High-profile retailer Briscoe Group hit a new all-time high and its founder Rod Duke climbed in the billionaire stakes on a day when the New Zealand sharemarket could make little headway.
The S&P/NZX 50 Index fluctuated between a high of 13,113.05 and low of 13,058.02 before closing at 13,099.30, down 9.3 points or 0.07 per cent.
There were 64 gainers and 69 decliners over the whole market on strong volume of 73.5 million share transactions worth $226.1 million.
Following its strong half-year result, in which revenue grew 22.6 per cent, Briscoe Group rose 23c or 3.28 per cent to $7.24, surpassing its previous high of $7.01. Other retail stocks Hallenstein Glasson increased 17c or 2.39 per cent to $6.95, and Michael Hill International gained 2c or 2.33 per cent to 88c.
Duke, founder and managing director of the near 90 Briscoes Homeware, Rebel Sport and Living & Giving stores, has a 77 per cent shareholding in the Briscoe Group and his stake is now worth $1.2 billion based on the market capitalisation of $1.6b.

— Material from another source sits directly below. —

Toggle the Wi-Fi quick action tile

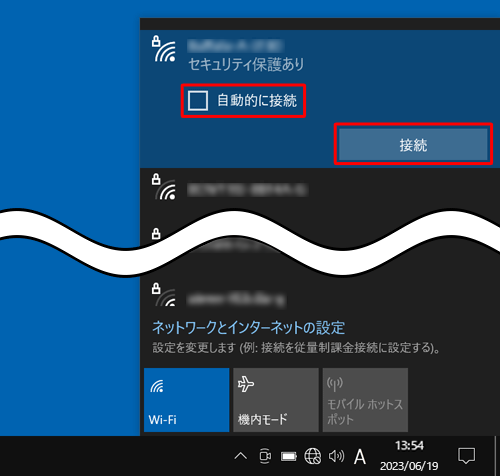click(187, 400)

Jeremy Sullivan, investment adviser with Hamilton Hindin Greene, said Briscoe has had a fantastic Covid experience, with everyone wanting to fix up their homes during the pandemic and travel restrictions.
He said the market was flat on mixed trading and was dictated by the weaker inflation data coming out of the United States.

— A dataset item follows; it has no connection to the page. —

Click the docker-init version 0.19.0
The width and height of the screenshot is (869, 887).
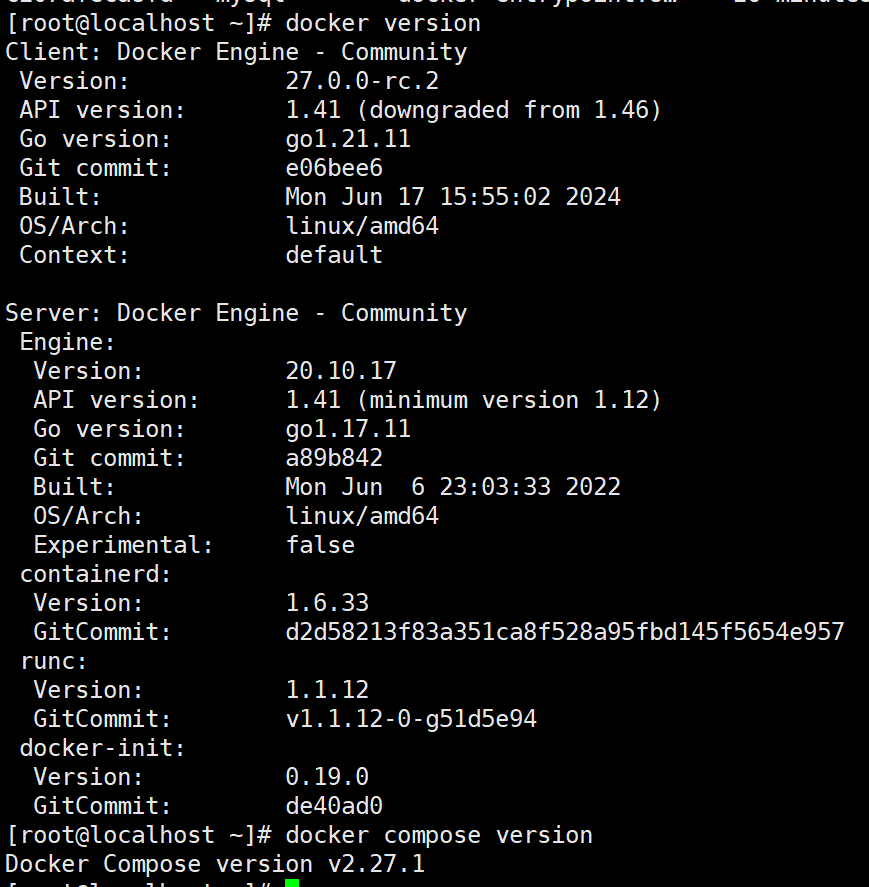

The August consumer price index was slightly below market expectations – prices increased 0.3 per cent for the month and 5.3 per cent annually - and all three leading indices fell.
The Dow Jones Industrial Average was down 0.84 per cent to 34,577.57 points, S&P 500 declined 0.57 per cent to 4443.05, and Nasdaq Composite shed 0.45 per cent to 15,037.76.
Sullivan said the inflation data showed the US economic growth may be slowing. "Our Reserve Bank will be watching this closely, as we have a pent-up demand to increase interest rates.
"We are increasing the money supply and we have the fastest growing housing market in the world in real terms, just behind Turkey but their inflation rate is 19.5 per cent. The bank is wary about the housing market and it will have to walk a fine line between increasing interest rates and softening housing demand," he said.
There were other strong stock moves. Online travel provider Serko, which will be added to the FTSE Global Small Index at the end of the week, rose 24c or 3.09 per cent to $8.
Another pioneering Kiwi technology company Vista – supplying cinema management software – gained 5c or 2 per cent to $2.55.
Meridian, the second biggest stock on capitalisation, did its best to keep the market in positive territory, rising 10c or 1.98 per cent to $5.15.
Ebos Group was up 32c to $35.02; Skellerup Holdings rose 14c or 2.62 per cent to $5.48; Freightways gained 15c to $12.92; Restaurant Brands collected 20c to $15.80; Heartland Group Holdings picked up another 5c or 2.22 per cent to $2.30; and NZX increased 4c or 2.34 per cent to $1.75.
Seeka, the country's biggest kiwifruit grower and packer, increased 5c to $5.45 after expanding its business by buying Northland business Orangewood.
Port companies Marsden Maritime Holdings was up 10c to $6.47, and Napier Port rose 8c or 2.52 per cent to $3.26. DGL Group continued its strong run, gaining 7c or 2.27 per cent to $3.16.
EROAD recovered 24c or 4.28 per cent to $5.85; Harmoney rose 10c or 5.13 per cent to $2.05; Gentrack picked up 6c or 3.14 per cent to $1.97; and Solution Dynamics gained 7c or 2.41 per cent to $2.97.
Market leader Fisher and Paykel Healthcare was down 25c to $31.30; Mainfreight declined 65c to $95.10; Mercury Energy decreased 9.5c to $6.385; Chorus shed 10c to $6.72; Synlait Milk fell 7c or 2.22 per cent to $3.09; and Summerset Group Holdings was down 22c to $14.78.
Fellow retirement village operator Ryman Healthcare rose 20c to $15.20. Ryman revealed it is proposing a policy that all staff be vaccinated against Covid so its 38 villages are safe havens for residents.
Amongst the decliners, Evolve Education fell 5c or 6.33 per cent to 74c; Bremworth was down 2c or 2.35 per cent to 83c; and AFT Pharmaceuticals lost 10c or 2.33 per cent to $4.20.
NZ Automotive Investments, which owns 2 Cheap Cars, told the market that with Auckland remaining in lockdown its business, with six dealerships closed, continues to be affected. The company has now reduced its net profit forecast for the half year ending September to $1.4m-$1.6m, down from $1.87m.
NZ Auto said it remains in compliance with all bank covenants and has cash of $5.4m and net debt of $3.7m. Its share price slipped 1c to $1.13.